Liu et al. described the negative regulation of the MYC-mediated BRD7 subunit, which is consistent with our findings regarding the co-expression correlation analysis of BRD782. The oncogene MYC is regarded as the central hub, which may regulate the expression of SWI/SNF subunits: (1) MYC protein interacts with the SWI/SNF subunit BAF47/hSNF583; (2) MYC localizes the SWI/SNF complex to the target gene locus that will undergo transcriptional regulation84; (3) the SWI/SNF complex can regulate MYC through transcription. MYC and SNF5 interact directly, through important functional domains in both proteins, including MYC HLH-LZ and SNF5 Rpt motifs85. The interaction of SNF5 with MYC impedes the DNA-binding activity of MYC at certain target genes83. In addition, BRG1 is reported to regulate MAX, a functional partner of MYC, therefore alleviate the inhibitory function of MAX and/or MYC at the chromatin region of IFN-responsive genes86.
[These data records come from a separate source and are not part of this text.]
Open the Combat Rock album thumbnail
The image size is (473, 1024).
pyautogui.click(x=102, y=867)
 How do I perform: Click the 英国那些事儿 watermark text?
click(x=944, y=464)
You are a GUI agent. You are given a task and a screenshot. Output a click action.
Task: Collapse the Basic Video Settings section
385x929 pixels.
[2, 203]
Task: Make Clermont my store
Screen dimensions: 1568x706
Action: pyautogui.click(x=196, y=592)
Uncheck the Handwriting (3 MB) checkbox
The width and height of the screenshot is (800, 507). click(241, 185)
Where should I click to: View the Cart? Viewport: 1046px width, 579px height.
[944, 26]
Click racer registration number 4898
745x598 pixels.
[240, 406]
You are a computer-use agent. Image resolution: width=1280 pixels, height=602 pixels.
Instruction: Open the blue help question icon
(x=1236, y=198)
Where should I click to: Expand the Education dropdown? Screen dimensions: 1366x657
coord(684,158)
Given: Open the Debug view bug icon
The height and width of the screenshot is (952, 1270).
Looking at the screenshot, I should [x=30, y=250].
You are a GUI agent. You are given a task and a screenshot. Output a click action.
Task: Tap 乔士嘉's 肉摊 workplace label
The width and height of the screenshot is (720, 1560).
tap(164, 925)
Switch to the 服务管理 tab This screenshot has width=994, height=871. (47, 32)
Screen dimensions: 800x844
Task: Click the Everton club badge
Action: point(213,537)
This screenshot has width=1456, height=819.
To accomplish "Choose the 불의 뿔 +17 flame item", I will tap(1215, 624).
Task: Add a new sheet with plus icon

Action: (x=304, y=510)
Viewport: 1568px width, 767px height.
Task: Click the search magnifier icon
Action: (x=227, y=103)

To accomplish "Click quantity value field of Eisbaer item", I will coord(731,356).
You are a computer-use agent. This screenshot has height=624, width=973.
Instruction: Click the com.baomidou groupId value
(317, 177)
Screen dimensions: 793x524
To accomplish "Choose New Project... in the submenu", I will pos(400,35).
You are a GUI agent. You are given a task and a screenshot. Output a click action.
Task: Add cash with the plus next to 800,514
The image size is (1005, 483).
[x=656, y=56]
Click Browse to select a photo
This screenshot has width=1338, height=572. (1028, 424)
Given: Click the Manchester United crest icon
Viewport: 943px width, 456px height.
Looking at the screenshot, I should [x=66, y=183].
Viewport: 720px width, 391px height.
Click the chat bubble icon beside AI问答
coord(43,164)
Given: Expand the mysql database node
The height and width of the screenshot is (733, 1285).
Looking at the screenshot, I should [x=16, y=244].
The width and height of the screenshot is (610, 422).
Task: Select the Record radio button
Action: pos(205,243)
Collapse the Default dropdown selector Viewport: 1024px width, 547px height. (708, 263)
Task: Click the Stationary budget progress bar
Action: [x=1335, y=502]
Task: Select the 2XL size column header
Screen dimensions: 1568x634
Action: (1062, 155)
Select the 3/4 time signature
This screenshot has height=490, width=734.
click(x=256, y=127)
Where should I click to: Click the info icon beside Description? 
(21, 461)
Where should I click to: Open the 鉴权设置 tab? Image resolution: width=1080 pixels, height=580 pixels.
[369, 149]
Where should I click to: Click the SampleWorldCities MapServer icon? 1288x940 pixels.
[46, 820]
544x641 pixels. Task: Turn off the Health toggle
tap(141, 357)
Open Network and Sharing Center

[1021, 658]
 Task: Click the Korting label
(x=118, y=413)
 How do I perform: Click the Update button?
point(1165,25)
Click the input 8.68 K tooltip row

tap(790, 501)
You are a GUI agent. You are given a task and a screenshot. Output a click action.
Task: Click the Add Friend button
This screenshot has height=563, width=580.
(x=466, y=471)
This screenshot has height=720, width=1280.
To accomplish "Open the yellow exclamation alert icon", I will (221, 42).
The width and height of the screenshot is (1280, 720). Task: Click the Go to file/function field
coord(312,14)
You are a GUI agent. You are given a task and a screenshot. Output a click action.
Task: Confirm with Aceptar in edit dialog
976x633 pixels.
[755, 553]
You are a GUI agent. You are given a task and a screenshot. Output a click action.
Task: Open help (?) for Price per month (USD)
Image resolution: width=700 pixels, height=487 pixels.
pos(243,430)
Regulation of DNA mismatch repair

DNA mismatch repair (MMR) maintains replication fidelity by correcting mismatched nucleotides bound by DNA polymerases87,88. The loss of DNA mismatch repair activity leads to MSI, a hypermutable phenotype89. ARID1A has been reported to interact with MMR protein MSH2 and functionally regulate MSH2 positioning at DNA mismatch sites without affecting MSH2 expression. ARID1A deficiency impairs MMR efficiency and causes a mutator phenotype in both cancer cell lines and in vivo tumor samples (Fig. 2A). ARID1A deficiency is associated with the genomic features of a C > T mutation pattern and markedly elevated TMB, which are commonly observed in MMR-deficient samples. Importantly, ARID1A-deficient tumors are sensitive to anti-PD-L1 treatment in syngeneic mouse models26.

Clinical studies have shown that MSI and/or MMR deficiency sensitizes tumors to ICB therapy; therefore, MSI and MMR deficiency have received expedited the United States Food and Drug Administration approval for use as a patient stratification biomarker in the treatment of solid tumors, regardless of cancer types17,18. However, current methods for MSI determination are based on the detection of abnormalities at genomic loci or the loss of MMR proteins (e.g., MLH1); thus, functional defects in MMR may not be readily identified. For instance, trimethylation of the histone H3 lysine 36 recruits Mutsα to the replicating chromatin and facilitates MMR; defects in histone H3 lysine 36 activity result in functional impairment of MMR, rather than clinically validated MSI87. These results manifest the importance of functional biomarker of MMR (e.g., ARID1A status) to predict the responses to ICB therapy.

Conclusions

The discovery that the SWI/SNF complex plays an essential role in determining the therapeutic efficacy of cancer immunotherapy highlights several important future goals. First, we note that controversial results were reported regarding the function of SWI/SNF aberration in predicting the clinical responses to ICB therapy (e.g., ARID1A and PBRM1 alterations from different research groups), therefore further studies require longer follow-up durations and larger cohorts of patients to further determine the clinical feasibility. Second, most of the current findings are based on phenotypic observations that lack mechanistic insights. Thus, the underlying mechanisms by which SWI/SNF complex members could modulate anti-tumor immunity and/or responses to ICB therapy warrant further examination. It is crucial to determine how SWI/SNF complex-mediated chromatin remodeling could modify immune cell function in the tumor microenvironment, to elucidate whether these regulatory mechanisms of SWI/SNF could be exploited to refine the immune checkpoint networks and to identify the context-dependent binding partners of SWI/SNF that could be targeted to achieve durable ICB therapeutic effects. In addition, a single-target biomarker may lack enough prediction power. In this regard, a combinational biomarker that based on SWI/SNF complex and other markers (e.g., PD-L1, CXCL13) could be further investigated in the future.